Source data
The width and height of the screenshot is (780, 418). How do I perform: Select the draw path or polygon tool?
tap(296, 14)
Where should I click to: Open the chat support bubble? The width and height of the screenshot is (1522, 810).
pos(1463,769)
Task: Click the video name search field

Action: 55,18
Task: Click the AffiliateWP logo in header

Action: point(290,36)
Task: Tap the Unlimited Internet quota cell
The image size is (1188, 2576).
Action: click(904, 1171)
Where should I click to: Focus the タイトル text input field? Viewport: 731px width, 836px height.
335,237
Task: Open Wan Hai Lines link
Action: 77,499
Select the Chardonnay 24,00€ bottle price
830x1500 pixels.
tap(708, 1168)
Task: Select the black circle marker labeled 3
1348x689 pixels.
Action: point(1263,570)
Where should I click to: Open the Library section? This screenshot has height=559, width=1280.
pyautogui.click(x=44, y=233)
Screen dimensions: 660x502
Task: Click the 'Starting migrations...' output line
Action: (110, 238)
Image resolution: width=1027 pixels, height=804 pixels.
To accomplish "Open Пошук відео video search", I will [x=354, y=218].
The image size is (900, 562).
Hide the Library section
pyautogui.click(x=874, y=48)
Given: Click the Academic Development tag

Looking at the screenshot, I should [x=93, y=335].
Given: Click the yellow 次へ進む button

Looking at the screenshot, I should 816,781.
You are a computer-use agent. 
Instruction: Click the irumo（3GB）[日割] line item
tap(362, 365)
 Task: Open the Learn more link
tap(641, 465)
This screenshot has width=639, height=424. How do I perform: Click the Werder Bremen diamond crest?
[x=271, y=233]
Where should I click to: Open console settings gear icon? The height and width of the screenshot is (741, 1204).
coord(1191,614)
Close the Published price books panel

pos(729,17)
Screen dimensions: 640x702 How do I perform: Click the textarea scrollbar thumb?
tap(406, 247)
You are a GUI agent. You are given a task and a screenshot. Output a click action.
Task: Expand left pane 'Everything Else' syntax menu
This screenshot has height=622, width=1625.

Work instruction: Read through the data above. Report each line that has the word "agent".

Problem solution:
You are a computer-use agent. 
You are a GUI agent. You are given a task and a screenshot. Output a click action.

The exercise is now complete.